Out-of-Core Columnar Datasets

Summary

Tables are a very handy data structure to store datasets to perform data analysis (filters, groupings, sortings, alignments...).

But it turns out that how the tables are actually implemented makes a large impact on how they perform.

Learn what you can expect from the current tabular offerings in the Python ecosystem.

Description

It is a fact: we just entered in the Big Data era. More sensors, more computers, and being more evenly distributed throughout space and time than ever, are forcing data analyists to navigate through oceans of data before getting insights on what this data means.

Tables are a very handy and spreadly used data structure to store datasets so as to perform data analysis (filters, groupings, sortings, alignments...). However, the actual table implementation, and especially, whether data in tables is stored row-wise or column-wise, whether the data is chunked or sequential, whether data is compressed or not, among other factors, can make a lot of difference depending on the analytic operations to be done.

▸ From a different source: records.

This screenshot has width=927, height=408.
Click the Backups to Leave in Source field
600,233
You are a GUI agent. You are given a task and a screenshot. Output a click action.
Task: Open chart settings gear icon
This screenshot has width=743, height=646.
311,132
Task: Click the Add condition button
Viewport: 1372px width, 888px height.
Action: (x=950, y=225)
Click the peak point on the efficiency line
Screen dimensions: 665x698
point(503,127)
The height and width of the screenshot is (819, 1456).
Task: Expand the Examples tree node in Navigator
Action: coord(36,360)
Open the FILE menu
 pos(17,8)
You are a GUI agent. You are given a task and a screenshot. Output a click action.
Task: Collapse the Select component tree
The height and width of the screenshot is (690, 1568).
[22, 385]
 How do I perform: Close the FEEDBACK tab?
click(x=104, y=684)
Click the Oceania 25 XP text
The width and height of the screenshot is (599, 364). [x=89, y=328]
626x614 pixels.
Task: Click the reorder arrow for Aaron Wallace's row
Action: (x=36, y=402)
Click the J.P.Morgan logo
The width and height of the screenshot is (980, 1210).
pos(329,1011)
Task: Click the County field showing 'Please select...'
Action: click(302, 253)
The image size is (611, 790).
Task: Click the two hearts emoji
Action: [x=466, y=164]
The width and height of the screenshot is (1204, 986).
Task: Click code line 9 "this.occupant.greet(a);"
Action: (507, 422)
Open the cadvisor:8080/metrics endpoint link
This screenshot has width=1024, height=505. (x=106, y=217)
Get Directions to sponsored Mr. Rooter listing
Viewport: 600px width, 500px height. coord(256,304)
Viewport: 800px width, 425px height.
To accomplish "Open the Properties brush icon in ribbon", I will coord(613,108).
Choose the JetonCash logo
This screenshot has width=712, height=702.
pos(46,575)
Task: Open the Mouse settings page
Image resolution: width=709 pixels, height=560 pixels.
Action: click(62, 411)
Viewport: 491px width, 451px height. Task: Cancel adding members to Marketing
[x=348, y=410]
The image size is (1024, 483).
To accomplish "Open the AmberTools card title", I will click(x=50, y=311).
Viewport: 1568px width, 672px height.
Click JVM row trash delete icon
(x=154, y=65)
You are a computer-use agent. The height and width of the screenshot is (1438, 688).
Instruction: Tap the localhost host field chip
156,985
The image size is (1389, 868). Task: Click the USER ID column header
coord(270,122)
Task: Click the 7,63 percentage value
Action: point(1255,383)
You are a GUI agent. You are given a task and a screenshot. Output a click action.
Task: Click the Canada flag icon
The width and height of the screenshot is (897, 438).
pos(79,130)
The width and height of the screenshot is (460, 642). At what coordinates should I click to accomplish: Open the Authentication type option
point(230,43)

My talk will provide an overview of different libraries/systems in the Python ecosystem that are designed to cope with tabular data, and how the different implementations perform for different operations. The libraries or systems discussed are designed to operate either with on-disk data (PyTables, relational databases, BLZ, Blaze...) as well as in-memory data containers (NumPy, DyND, Pandas, BLZ, Blaze...).

A special emphasis will be put in the on-disk (also called out-of-core) databases, which are the most commonly used ones for handling extremely large tables.

The hope is that, after this lecture, the audience will get a better insight and a more informed opinion on the different solutions for handling tabular data in the Python world, and most especially, which ones adapts better to their needs.